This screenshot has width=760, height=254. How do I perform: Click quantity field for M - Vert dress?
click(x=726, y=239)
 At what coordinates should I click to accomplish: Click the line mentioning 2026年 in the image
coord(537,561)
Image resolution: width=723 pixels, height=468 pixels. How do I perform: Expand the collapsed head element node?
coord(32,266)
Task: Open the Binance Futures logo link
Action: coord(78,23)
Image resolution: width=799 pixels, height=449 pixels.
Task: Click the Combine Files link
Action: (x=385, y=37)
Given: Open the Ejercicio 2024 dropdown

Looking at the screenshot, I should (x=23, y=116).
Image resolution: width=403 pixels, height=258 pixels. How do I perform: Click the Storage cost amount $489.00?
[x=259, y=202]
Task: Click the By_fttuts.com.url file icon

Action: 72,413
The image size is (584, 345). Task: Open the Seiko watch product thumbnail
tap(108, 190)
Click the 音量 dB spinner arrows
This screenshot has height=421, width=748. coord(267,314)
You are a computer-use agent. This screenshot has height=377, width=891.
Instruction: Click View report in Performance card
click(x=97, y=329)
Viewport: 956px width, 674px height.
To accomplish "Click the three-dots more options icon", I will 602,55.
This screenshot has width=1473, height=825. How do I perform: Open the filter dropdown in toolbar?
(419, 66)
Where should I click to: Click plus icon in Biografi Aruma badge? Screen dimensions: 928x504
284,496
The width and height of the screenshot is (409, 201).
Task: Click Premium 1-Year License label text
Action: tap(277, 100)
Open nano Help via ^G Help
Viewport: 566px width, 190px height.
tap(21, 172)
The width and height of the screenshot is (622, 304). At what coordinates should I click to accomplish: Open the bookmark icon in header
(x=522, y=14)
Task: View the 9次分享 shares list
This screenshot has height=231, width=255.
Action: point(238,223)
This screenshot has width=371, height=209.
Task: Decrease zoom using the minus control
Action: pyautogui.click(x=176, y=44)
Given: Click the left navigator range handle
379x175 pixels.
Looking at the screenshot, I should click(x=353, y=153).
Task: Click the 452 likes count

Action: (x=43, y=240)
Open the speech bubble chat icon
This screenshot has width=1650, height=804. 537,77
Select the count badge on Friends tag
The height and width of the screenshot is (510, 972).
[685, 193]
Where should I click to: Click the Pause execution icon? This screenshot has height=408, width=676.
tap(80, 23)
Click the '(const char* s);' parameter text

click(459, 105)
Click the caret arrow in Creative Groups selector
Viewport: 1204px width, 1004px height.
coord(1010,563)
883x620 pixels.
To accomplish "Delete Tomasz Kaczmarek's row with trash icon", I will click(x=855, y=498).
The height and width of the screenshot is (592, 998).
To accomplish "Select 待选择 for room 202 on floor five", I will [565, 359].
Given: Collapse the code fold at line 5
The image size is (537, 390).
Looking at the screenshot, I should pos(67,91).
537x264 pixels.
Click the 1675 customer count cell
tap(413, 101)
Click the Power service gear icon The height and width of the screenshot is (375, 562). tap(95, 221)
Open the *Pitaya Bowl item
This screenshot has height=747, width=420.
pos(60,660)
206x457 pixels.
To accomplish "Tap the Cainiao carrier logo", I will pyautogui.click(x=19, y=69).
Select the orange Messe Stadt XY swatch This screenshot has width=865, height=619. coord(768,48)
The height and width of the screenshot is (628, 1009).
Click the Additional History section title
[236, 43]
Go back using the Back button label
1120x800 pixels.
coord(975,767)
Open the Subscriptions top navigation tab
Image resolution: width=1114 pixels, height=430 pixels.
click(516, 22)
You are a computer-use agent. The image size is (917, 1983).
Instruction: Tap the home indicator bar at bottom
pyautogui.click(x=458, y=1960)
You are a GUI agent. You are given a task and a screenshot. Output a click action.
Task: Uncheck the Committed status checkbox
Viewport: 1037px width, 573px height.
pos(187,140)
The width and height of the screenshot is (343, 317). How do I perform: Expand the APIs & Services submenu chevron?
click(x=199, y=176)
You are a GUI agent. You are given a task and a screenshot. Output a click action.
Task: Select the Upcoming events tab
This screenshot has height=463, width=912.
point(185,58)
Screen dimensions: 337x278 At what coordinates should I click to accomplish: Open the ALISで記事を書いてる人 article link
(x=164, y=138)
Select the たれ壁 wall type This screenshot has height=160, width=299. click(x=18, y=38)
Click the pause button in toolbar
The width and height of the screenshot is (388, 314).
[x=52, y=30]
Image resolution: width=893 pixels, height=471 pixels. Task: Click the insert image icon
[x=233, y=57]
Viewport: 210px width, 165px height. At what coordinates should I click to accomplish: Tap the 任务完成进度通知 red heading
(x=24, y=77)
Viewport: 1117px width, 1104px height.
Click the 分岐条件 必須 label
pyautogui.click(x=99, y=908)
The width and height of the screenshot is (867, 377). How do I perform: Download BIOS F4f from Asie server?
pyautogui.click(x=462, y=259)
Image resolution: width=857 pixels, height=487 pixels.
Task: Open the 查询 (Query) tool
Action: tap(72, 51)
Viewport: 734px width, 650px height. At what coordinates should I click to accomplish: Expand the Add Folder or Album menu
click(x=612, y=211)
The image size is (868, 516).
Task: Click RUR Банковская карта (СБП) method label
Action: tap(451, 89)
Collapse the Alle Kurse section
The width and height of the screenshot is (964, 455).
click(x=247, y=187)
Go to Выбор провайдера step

# Prompt
Filter on the word "agent": copy each matching line from the entries above.

# Problem solution
You are a computer-use agent. This screenshot has height=377, width=891.
You are a computer-use agent. The image size is (917, 1983).
You are a GUI agent. You are given a task and a screenshot. Output a click action.
You are a GUI agent. You are given a task and a screenshot. Output a click action.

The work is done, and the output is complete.